--- Information provided ---

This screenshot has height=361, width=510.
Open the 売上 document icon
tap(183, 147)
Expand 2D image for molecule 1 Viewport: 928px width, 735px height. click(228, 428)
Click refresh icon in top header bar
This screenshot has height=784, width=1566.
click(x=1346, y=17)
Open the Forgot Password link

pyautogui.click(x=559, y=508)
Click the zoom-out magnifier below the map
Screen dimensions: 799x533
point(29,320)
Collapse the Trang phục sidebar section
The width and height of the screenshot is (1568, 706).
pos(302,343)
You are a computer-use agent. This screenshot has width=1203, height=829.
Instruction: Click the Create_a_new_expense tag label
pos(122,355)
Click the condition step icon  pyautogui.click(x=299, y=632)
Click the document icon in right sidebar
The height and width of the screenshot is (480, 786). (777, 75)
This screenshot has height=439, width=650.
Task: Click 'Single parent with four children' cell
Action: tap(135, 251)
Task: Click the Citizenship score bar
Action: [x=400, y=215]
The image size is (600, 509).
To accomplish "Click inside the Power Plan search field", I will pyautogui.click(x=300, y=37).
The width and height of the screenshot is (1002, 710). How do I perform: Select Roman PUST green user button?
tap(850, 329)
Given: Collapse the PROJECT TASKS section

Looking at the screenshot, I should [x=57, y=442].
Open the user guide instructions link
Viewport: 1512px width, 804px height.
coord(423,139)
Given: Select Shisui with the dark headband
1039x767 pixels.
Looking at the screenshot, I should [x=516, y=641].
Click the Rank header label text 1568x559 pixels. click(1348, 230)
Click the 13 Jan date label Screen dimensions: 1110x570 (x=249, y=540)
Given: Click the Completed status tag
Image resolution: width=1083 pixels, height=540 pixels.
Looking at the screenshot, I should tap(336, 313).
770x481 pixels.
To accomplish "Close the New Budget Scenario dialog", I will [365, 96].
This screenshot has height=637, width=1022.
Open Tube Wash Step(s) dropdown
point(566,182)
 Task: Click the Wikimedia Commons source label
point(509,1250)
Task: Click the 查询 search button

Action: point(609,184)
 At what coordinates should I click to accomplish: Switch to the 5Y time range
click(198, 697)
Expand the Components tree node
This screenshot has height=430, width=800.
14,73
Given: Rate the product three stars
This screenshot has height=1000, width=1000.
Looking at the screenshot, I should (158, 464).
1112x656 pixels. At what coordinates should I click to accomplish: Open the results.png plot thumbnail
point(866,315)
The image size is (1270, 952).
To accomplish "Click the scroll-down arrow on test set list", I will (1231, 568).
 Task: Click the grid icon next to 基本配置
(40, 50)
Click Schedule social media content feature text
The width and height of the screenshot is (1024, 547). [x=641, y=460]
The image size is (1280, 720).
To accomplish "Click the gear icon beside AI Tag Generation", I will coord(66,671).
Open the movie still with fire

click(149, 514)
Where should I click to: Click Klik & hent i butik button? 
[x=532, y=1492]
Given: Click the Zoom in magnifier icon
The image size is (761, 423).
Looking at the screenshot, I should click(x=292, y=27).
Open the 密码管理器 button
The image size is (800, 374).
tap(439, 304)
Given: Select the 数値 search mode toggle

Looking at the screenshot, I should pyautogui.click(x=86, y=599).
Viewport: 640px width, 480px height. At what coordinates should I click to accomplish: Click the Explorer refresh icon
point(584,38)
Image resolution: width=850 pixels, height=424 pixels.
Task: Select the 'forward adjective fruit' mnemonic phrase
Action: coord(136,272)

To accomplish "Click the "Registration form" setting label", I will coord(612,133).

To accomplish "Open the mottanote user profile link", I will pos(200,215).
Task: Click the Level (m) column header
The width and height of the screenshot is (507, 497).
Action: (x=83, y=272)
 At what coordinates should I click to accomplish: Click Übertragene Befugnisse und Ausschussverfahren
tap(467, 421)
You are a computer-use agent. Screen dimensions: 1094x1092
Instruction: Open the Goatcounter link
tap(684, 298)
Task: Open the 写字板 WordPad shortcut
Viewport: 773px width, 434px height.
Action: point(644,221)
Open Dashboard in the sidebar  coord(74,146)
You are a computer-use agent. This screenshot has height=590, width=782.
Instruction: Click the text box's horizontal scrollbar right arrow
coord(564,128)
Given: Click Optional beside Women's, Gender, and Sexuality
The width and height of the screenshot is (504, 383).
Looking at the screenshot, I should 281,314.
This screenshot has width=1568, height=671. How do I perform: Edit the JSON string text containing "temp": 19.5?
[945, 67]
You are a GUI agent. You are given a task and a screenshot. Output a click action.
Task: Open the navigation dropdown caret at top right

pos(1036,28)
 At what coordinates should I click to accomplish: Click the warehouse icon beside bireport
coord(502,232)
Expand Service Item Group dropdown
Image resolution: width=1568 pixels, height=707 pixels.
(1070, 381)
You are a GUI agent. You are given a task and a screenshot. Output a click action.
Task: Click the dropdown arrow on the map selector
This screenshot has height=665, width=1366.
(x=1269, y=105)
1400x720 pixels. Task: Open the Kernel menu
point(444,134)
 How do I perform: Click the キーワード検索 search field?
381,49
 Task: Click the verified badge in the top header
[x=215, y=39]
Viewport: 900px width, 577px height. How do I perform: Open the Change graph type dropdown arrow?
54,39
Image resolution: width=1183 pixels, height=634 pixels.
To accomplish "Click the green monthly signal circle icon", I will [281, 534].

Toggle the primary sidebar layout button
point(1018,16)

---

Prompt:
Scan the data above for the word "computer". Copy every line in which it is found.

Response to the task:
You are a computer-use agent. This screenshot has width=1203, height=829.
You are a computer-use agent. Screen dimensions: 1094x1092
You are a computer-use agent. This screenshot has height=590, width=782.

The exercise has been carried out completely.